Parent Clicks

The World Doesn’t Need Perfect Mothers

by Rebecca Eanes

We are running ourselves ragged and worrying ourselves to pieces. We are doing too much and resting too little. The quest to be the mom who has it all together is a dangerous one, and it’s time we drop our masks and show our true faces.

A few years ago, I was crazy busy trying to do all the things and look graceful doing them. It seemed that all of the other moms in my circle were superheroes. Always volunteering, always smiling, baby cradled in one arm and a fresh batch of healthy muffins in the other. They made motherhood look easy, and as I tried hard to attain this level of mothering perfection, I was able to make it look pretty easy, too. Except I was withering on the inside.

At home, my family saw the toll my perfectionism was taking. I was irritable and exhausted. I was ashamed that I didn’t measure up – that I couldn’t keep up like the other moms. I was sure they were waking up bright-eyed and giggly while I could barely drag myself out of bed.
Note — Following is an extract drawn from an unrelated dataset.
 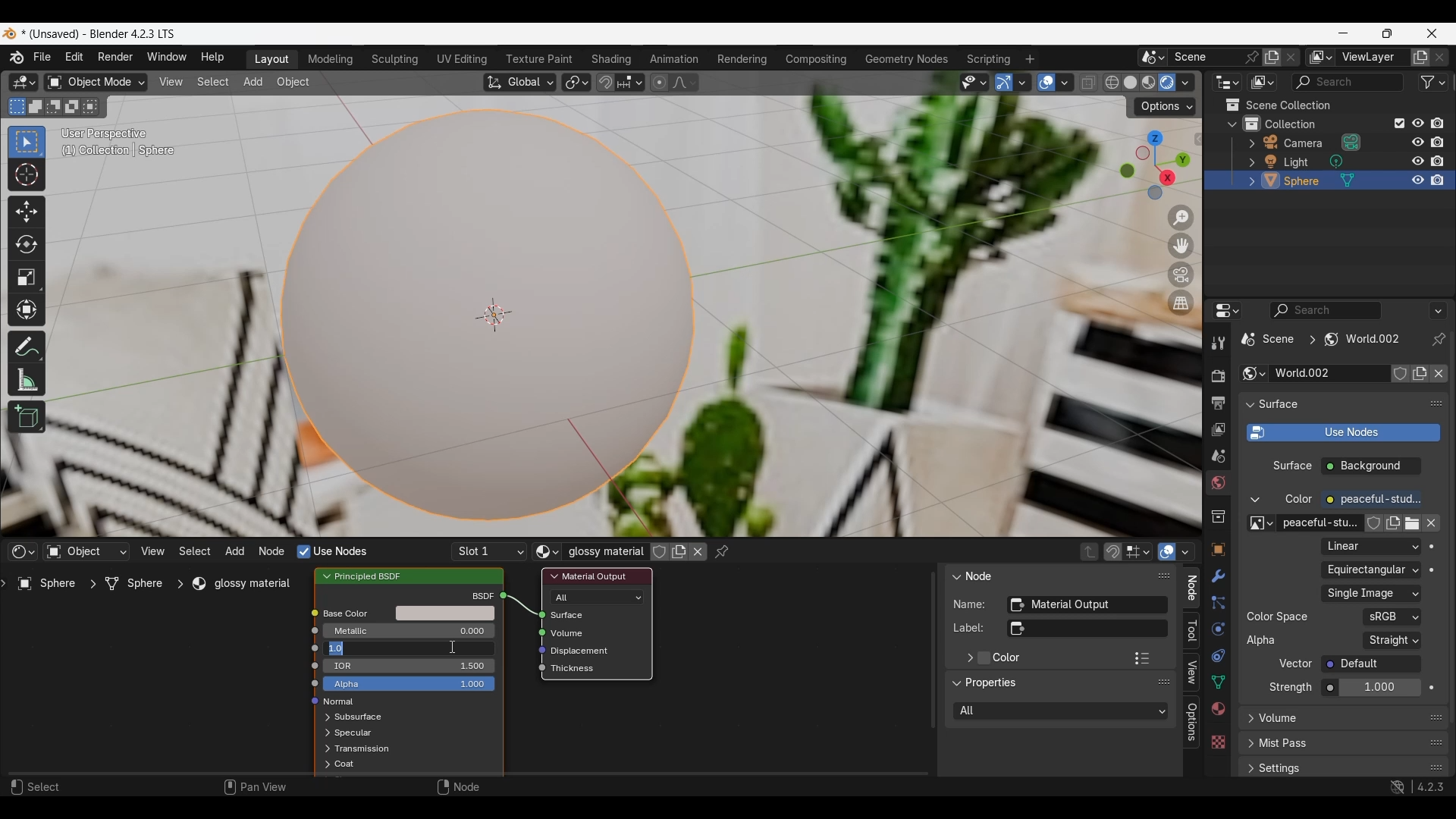 I want to click on Fake user, so click(x=660, y=552).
I felt like a failure.

I suppose there’s always been something to perpetuate the myth of the perfect mother (I’m looking at you, June Cleaver) but nowadays we are subjected to a constant stream of the highlights of all of our friends’ lives. The selfies at the gym, made-up faces filtered of imperfections, smiling children showing their stellar achievements. We see how great everyone else is doing and then we log off and stand in the middle of our own reality, and it isn’t so picture perfect. The kids bicker. Dinner comes in a microwavable container. The treadmill is a clothes hanger. It looks like failure in comparison, but it’s not! It’s real life. Beautiful, chaotic, filled-to-the-brim life, and it doesn’t have to be perfect to be wonderful.

I once asked my kid, “Would you rather have a perfect mom or a happy mom?” He didn’t even hesitate. “A happy mom, definitely.” He went on to tell me that he’d rather see me happy than have all the toys on his wish list. I bet your kid feels the same way. A child’s love is such a beautiful thing. It isn’t judgmental or conditional. You don’t have to earn it or hustle for it. You are already a superhero in their eyes. The rest of the world’s opinion doesn’t matter anyway.